- _Task instructions_
The records below are to be transcribed exactly, with the pictures removed.

====== Supplied records ======

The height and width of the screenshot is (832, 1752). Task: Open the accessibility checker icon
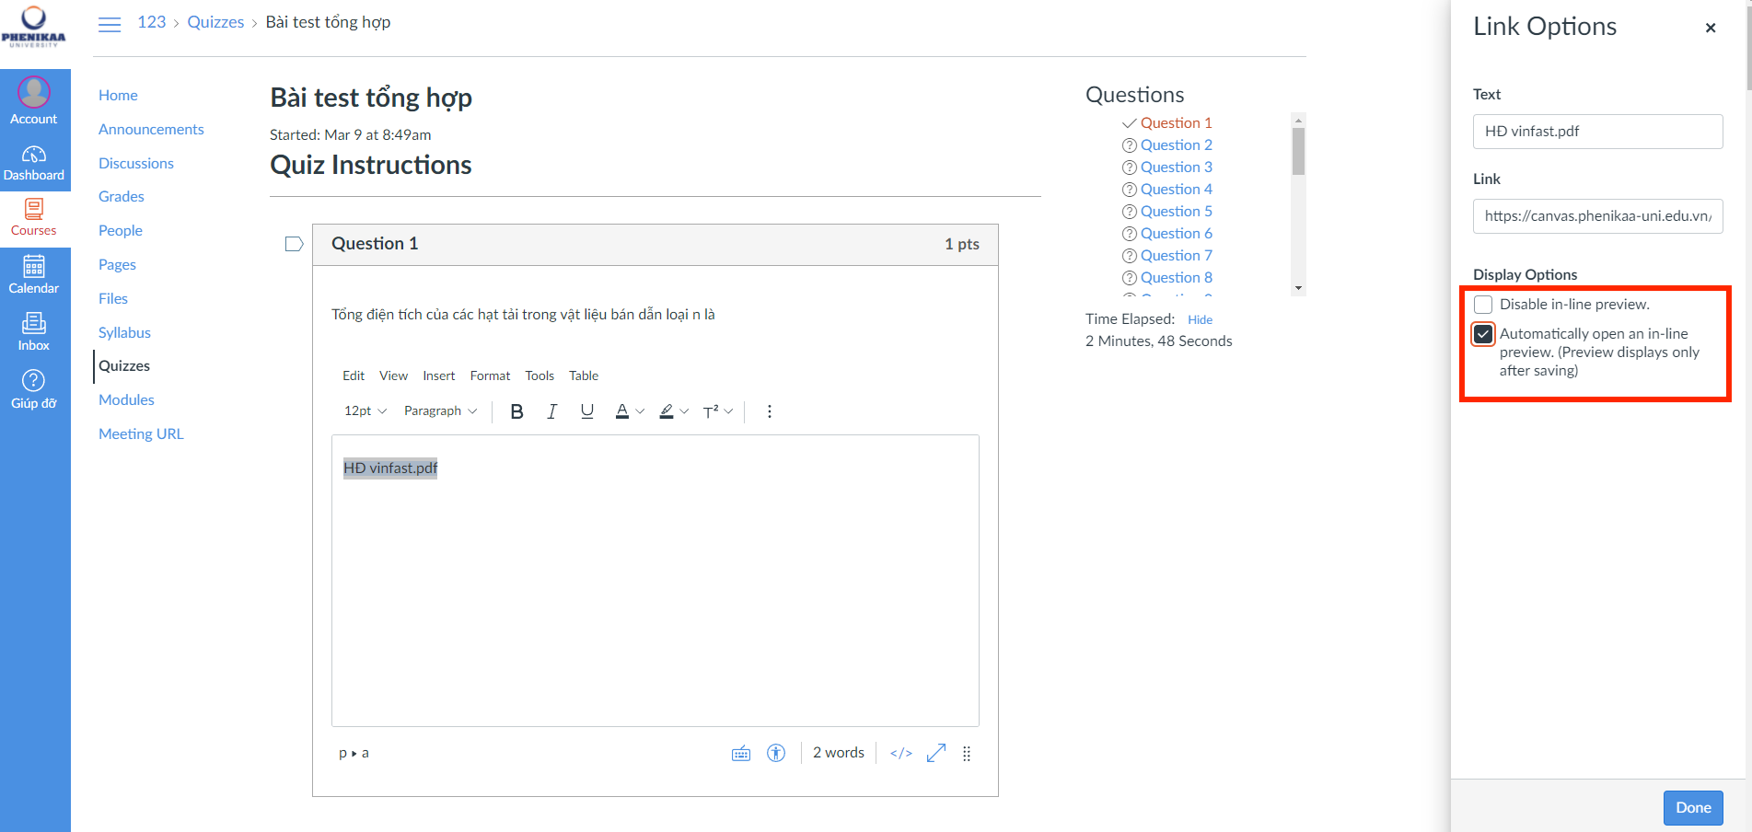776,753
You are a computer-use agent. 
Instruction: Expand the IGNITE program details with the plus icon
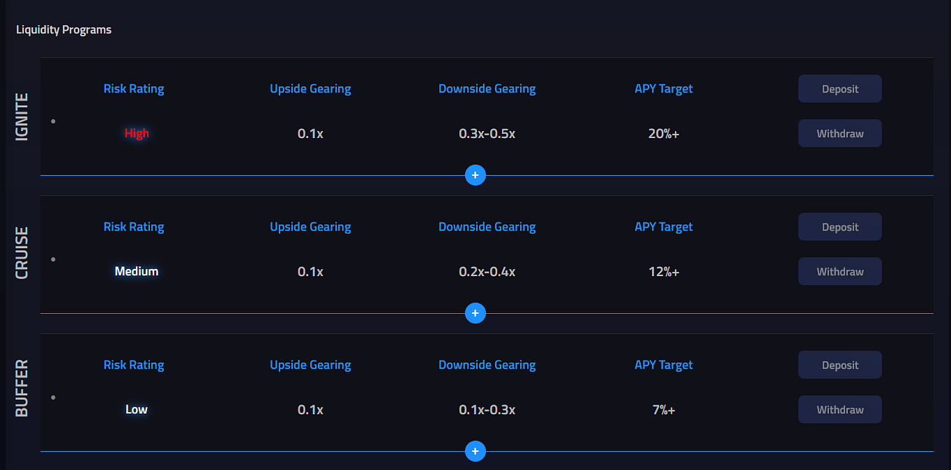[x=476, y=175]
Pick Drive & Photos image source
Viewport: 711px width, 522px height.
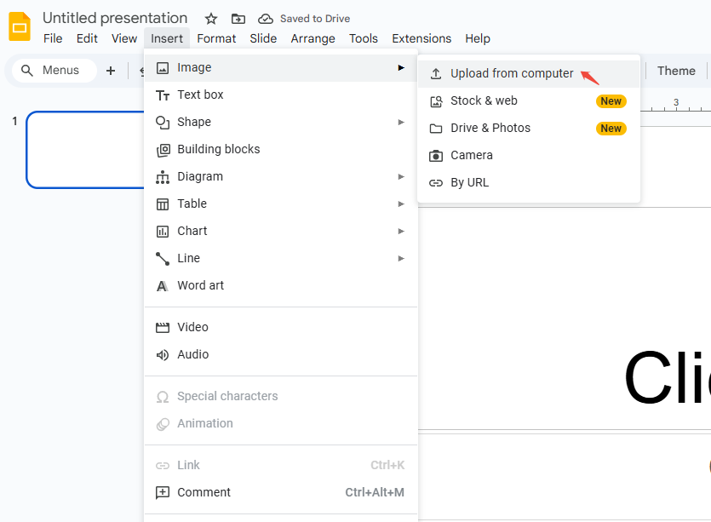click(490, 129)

======

- _Expected answer_
The height and width of the screenshot is (832, 1752). Task: Open the accessibility checker icon
776,753
You are a computer-use agent. 
Instruction: Expand the IGNITE program details with the plus icon
[x=476, y=175]
Pick Drive & Photos image source
Viewport: 711px width, 522px height.
click(490, 129)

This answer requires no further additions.